Soak them in a Rubbermaid container full of HOT Oxy-Clean solution.

Are you talking about twist-offs vs pry offs?
 
i just soak in water, label removal of some brands is easier than others. Chimay labels fall off in a few minutes. Bud American Ale labels also come off easily. For the labels that don't want to come off, i scrap them off with my finger nails and then use steel wool to scrap of the remaining label and residue. A little soap on the outside of the bottle helps to remove residue but don't put soap in the inside of the bottle or the water you soak the bottles in. I have never had a problem with breaking bottles using my wing capper. I have come across a few bottles, chinese beer i think, that didn't have enough of neck for the capper to grip.
 
Oxy-Clean is awesome at removing labels.

The one brewery that I've found that has labels somehow invincible to oxy-clean is the Highland Brewery in Charlotte, NC. They have these plasticy labels that don't absorb the solution, so the glue doesn't get dissolved. The warm water loosens the glue a bit, and you can peel it off (difficultly), but overall those labels are the biggest PITA I've found.

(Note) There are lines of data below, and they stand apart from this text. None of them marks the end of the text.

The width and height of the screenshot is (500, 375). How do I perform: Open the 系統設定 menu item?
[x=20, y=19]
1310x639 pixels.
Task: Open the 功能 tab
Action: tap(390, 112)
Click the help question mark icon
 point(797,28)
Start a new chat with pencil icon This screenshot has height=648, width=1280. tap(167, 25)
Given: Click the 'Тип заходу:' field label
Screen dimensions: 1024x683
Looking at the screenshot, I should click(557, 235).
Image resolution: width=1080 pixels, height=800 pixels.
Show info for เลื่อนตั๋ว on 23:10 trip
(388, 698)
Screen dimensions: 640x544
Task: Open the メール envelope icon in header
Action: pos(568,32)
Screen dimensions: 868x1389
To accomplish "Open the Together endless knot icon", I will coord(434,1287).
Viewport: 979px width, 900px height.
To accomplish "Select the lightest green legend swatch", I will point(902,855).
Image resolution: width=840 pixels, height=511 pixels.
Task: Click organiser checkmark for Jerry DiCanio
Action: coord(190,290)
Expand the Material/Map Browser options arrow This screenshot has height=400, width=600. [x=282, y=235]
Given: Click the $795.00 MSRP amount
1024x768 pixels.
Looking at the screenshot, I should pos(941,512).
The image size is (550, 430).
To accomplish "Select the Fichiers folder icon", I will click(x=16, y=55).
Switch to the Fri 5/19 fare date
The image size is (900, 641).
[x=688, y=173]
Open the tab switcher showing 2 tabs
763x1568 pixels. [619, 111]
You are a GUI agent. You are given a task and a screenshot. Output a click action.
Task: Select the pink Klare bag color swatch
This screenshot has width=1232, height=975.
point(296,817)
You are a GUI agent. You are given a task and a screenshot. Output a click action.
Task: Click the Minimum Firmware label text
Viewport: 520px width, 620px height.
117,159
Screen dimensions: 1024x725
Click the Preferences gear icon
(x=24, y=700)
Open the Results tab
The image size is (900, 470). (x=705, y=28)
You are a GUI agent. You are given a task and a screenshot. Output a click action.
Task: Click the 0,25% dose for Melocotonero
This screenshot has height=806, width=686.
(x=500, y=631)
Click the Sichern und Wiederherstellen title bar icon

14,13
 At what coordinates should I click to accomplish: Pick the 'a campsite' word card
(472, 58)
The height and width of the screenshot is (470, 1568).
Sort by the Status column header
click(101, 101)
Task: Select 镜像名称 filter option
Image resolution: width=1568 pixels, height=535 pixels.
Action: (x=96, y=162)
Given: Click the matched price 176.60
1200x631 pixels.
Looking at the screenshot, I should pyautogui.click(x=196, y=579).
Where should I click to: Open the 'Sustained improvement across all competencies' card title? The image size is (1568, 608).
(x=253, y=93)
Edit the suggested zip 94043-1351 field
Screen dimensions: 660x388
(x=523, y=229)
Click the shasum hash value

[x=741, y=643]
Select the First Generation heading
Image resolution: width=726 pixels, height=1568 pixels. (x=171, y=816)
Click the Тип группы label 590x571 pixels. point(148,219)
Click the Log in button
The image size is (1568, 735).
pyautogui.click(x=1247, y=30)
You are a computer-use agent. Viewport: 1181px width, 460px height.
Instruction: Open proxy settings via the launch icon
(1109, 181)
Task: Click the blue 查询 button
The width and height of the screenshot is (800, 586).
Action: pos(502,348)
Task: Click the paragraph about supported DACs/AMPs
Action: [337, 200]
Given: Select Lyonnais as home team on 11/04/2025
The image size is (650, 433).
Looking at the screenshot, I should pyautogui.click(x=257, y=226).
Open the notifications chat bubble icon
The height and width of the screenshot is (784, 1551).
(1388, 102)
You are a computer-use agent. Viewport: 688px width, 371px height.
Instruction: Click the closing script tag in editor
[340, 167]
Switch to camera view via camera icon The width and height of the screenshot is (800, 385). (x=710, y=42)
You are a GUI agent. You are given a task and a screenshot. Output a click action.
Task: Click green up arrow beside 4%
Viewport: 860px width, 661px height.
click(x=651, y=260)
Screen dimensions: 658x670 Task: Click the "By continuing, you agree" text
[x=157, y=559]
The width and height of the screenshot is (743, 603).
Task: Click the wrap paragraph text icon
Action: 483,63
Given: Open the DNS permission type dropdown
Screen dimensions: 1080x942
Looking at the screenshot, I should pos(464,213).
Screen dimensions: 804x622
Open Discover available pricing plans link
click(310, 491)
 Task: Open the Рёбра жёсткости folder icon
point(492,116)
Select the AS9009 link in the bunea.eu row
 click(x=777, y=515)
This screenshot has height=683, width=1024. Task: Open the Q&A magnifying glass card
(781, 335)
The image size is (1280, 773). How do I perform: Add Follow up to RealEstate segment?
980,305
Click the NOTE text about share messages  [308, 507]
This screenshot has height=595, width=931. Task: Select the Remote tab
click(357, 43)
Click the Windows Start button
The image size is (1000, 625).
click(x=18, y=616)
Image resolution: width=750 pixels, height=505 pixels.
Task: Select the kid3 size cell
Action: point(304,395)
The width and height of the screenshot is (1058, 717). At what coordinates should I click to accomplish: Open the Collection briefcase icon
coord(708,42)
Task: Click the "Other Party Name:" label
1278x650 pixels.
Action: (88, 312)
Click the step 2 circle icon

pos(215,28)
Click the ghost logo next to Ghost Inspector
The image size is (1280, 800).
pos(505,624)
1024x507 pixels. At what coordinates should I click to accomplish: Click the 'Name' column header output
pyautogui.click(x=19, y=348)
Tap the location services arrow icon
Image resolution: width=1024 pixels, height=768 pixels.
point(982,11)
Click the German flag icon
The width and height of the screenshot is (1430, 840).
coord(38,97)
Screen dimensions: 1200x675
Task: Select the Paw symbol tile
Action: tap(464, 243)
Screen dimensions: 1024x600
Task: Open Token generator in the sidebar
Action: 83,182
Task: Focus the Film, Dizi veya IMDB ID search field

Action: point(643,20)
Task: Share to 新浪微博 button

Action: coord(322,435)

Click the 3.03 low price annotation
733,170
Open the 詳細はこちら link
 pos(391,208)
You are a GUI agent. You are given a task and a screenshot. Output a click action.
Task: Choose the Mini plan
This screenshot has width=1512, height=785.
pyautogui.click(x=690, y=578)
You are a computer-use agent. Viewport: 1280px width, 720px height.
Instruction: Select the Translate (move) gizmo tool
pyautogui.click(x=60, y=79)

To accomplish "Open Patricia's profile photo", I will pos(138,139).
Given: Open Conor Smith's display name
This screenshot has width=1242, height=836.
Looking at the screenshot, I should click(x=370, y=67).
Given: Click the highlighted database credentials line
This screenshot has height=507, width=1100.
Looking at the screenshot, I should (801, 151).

Most labels you don't even have to touch after a 15-20 minute soak. When you pull the bottle out of the soak, the label stays behind.

Oxy-clean is friggin' awesome.
 
Yep, hot OxyClean soak overnight will take those puppies right off of most beers. It's usually 12-24 hours before I can get back to them, and by then any labels off of Sam Adams, Sierra Nevada, Red Hook, New Belgium, Hoegaarden, or Rogue are either floating or able to be wiped off by a rag, no scrubbing.

There are very few that are tenacious to resist this treatment... some do, though. Honestly, if you run into a brand or batch that are stubborn, just recycle them the old fashioned way and wait, easy bottles are so cheap it's REALLY not worth your time.
 
Another +1 to the hot water oxyclean solution. Let them soak overnight, and in the morning you will have clean bottles and a bunch of floating labels. Zero labor.
 
Is Oxyclean Versatile okay for this or do I need "regular" Oxyclean?
 
OxiClean Versatile is fine, but it comes in two varieties: Regular and Free (scent and dye-free) -- I feel that "Free" is a better choice.
 
Thanks! I bought the regular because my purpose was floor cleaning, not beer drinking. But it's cheap enough to buy the free for more important things, like brewing.
 
Thanks! I bought the regular because my purpose was floor cleaning, not beer drinking. But it's cheap enough to buy the free for more important things, like brewing.

Yeah, I had been using it in the laundry with whites for a while. Tried it out on beer labels after I saw some suggestions, and immediately went out and bought the biggest tub of it I could find JUST for beer bottles.

It's also amazing at cleaning your primary fermenters when they get that ring of crud near the top that doesn't come off too easily. I fill my primary with an oxy-clean solution and give it 20 minutes. After that, 99% of the crud is no longer caked on the side, and what remains comes off very easily.

It's very versatile stuff.
 
One thing that works really well for me on the more difficult to remove labels is vegetable oil. Worked really well for some old Hamm's returnables that had been sitting in a garage for 10+ years.
 
Green lid Oxy-Clean and hot water! Some bottle labels come off easier than others. I have found that Sierra Nevada labels leave a lot of glue behind after the soak. Therefore, I am boycotting Sierra Nevada these next few weeks while I stock up on bottles for my new batch.
 
I keep an old Ale Pail full of oxyclean solution by the kitchen (5 gallons of water with 3 oz. of oxyclean). Whenever I drink a bottle, I give it a quick rinse and dunk the bottle in the bucket. Once or twice a week, when the bucket is full, all the labels will have fallen off and I give them a quick rinse and put them away. Come bottling day, all I need to do is sanitize and fill.
 
Soak them in a Rubbermaid container full of HOT Oxy-Clean solution.
That's what I do, and it works a treat. I just use our sink (cleans the sink at the same time!), fill it halfway with HOT water, and add a generous scoop of Oxy. Fill each bottle with hot water, then lay it in the Oxy bath (the fact that they're full of water means they'll sink right away, and you want them to be full of hot so as not to cool the bath down).

60-90 minutes later, come back and the labels that haven't already come off on their own, should slide right off without an issue.